#### THE TASK:
Retype every entry word for word.

◆ ◆ ◆ ◆ ◆ ◆ ◆

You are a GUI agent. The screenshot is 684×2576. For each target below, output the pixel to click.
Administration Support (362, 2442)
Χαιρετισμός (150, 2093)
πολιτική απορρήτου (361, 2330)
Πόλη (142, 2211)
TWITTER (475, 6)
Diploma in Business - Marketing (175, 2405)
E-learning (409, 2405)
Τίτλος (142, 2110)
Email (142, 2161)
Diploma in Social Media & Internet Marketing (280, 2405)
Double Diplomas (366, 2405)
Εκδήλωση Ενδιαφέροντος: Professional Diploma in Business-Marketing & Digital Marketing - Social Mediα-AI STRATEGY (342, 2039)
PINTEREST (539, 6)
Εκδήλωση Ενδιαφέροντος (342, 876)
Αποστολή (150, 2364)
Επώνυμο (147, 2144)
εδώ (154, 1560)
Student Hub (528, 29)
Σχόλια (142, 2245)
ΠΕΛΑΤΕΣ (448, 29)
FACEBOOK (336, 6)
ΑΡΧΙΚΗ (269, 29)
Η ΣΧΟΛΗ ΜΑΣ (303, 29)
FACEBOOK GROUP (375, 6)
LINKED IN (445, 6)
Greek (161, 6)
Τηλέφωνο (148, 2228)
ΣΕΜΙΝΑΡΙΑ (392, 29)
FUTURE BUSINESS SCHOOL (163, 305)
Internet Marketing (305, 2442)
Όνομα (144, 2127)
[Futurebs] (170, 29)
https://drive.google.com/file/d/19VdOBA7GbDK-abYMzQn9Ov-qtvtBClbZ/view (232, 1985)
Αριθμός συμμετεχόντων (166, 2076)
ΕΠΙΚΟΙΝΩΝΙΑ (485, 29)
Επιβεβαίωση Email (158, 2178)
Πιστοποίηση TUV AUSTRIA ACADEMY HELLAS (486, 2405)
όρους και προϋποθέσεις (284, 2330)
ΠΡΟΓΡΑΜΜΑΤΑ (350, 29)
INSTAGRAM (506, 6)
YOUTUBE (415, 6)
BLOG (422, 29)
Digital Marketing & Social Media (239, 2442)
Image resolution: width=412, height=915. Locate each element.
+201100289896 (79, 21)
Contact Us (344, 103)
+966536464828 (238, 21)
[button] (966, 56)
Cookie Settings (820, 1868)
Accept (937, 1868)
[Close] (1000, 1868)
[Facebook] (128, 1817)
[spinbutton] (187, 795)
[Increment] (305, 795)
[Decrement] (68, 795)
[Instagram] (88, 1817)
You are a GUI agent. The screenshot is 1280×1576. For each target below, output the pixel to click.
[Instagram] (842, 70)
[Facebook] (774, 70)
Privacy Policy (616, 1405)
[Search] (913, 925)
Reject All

◆ ◆ ◆ ◆ ◆ ◆ ◆

#### ANSWER FOR THE TASK:
You are a GUI agent. The screenshot is 684×2576. For each target below, output the pixel to click.
Administration Support (362, 2442)
Χαιρετισμός (150, 2093)
πολιτική απορρήτου (361, 2330)
Πόλη (142, 2211)
TWITTER (475, 6)
Diploma in Business - Marketing (175, 2405)
E-learning (409, 2405)
Τίτλος (142, 2110)
Email (142, 2161)
Diploma in Social Media & Internet Marketing (280, 2405)
Double Diplomas (366, 2405)
Εκδήλωση Ενδιαφέροντος: Professional Diploma in Business-Marketing & Digital Marketing - Social Mediα-AI STRATEGY (342, 2039)
PINTEREST (539, 6)
Εκδήλωση Ενδιαφέροντος (342, 876)
Αποστολή (150, 2364)
Επώνυμο (147, 2144)
εδώ (154, 1560)
Student Hub (528, 29)
Σχόλια (142, 2245)
ΠΕΛΑΤΕΣ (448, 29)
FACEBOOK (336, 6)
ΑΡΧΙΚΗ (269, 29)
Η ΣΧΟΛΗ ΜΑΣ (303, 29)
FACEBOOK GROUP (375, 6)
LINKED IN (445, 6)
Greek (161, 6)
Τηλέφωνο (148, 2228)
ΣΕΜΙΝΑΡΙΑ (392, 29)
FUTURE BUSINESS SCHOOL (163, 305)
Internet Marketing (305, 2442)
Όνομα (144, 2127)
[Futurebs] (170, 29)
https://drive.google.com/file/d/19VdOBA7GbDK-abYMzQn9Ov-qtvtBClbZ/view (232, 1985)
Αριθμός συμμετεχόντων (166, 2076)
ΕΠΙΚΟΙΝΩΝΙΑ (485, 29)
Επιβεβαίωση Email (158, 2178)
Πιστοποίηση TUV AUSTRIA ACADEMY HELLAS (486, 2405)
όρους και προϋποθέσεις (284, 2330)
ΠΡΟΓΡΑΜΜΑΤΑ (350, 29)
INSTAGRAM (506, 6)
YOUTUBE (415, 6)
BLOG (422, 29)
Digital Marketing & Social Media (239, 2442)
Image resolution: width=412, height=915. Locate each element.
+201100289896 (79, 21)
Contact Us (344, 103)
+966536464828 (238, 21)
[button] (966, 56)
Cookie Settings (820, 1868)
Accept (937, 1868)
[Close] (1000, 1868)
[Facebook] (128, 1817)
[spinbutton] (187, 795)
[Increment] (305, 795)
[Decrement] (68, 795)
[Instagram] (88, 1817)
You are a GUI agent. The screenshot is 1280×1576. For each target below, output the pixel to click.
[Instagram] (842, 70)
[Facebook] (774, 70)
Privacy Policy (616, 1405)
[Search] (913, 925)
Reject All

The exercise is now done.